Revista + Leite – Poderia citar alguns exemplos de embalagens sustentáveis para o setor de frigoríficos?
Assunta Napolitano Camilo – Embalagem a vácuo que permite a manutenção por mais tempo dos alimentos frescos, como carnes, reduzindo o desperdício e seu impacto negativo no meio ambiente. Apresenta uma película de plástico sobre suporte de papel cartão, que preserva os alimentos por mais tempo, assegurando que mantenham seu frescor até o prazo de validade. Embalagem com conteúdo reciclado ou com espessuras reduzidas, sem perder as propriedades de barreira, além de embalagens monomateriais que facilitam a reciclagem.
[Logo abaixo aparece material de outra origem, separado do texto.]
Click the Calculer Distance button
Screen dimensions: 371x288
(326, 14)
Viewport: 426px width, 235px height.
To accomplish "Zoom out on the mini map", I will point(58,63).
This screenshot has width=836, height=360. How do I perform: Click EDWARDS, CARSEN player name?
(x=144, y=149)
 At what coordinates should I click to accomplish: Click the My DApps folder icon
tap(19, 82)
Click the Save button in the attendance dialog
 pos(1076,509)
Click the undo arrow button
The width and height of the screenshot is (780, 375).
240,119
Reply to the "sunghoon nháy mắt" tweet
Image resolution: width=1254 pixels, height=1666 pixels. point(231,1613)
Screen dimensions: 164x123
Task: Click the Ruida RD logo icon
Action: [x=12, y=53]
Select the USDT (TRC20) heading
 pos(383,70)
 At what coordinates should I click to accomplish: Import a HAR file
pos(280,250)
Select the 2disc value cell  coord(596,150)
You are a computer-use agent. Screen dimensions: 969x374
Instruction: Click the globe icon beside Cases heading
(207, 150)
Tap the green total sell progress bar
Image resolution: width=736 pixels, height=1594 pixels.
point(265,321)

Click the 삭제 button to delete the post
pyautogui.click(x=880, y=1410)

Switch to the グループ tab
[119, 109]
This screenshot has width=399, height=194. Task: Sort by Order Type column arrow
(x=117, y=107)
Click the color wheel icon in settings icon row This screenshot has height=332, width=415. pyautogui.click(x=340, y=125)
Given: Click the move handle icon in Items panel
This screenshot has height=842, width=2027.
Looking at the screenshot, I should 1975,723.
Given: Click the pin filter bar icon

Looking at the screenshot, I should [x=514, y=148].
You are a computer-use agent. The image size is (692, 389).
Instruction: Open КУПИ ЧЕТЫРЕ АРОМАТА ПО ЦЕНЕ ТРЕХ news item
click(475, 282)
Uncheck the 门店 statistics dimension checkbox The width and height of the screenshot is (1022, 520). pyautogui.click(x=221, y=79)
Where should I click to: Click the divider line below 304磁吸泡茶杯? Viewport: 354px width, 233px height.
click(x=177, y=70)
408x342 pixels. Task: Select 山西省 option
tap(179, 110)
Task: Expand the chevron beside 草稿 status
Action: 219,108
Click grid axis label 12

Revista + Leite – Acrescente o que considerar importante destacar e que não foi mencionado nas perguntas.
Assunta Napolitano Camilo – O caminho em busca da Economia Circular é longo e pode ser abreviado a partir de troca de experiencias e divulgação de bons exemplos e combatendo o greenwashing.
*Assunta Napolitano Camilo é diretora do Instituto de Embalagens, graduada em Engenharia Mecânica e especialista em Administração Industrial, ambas pela USP. Com mais de 40 anos de atuação no setor de embalagens, acumula experiência nas áreas de desenvolvimento, planejamento estratégico e gestão de importantes empresas no setor.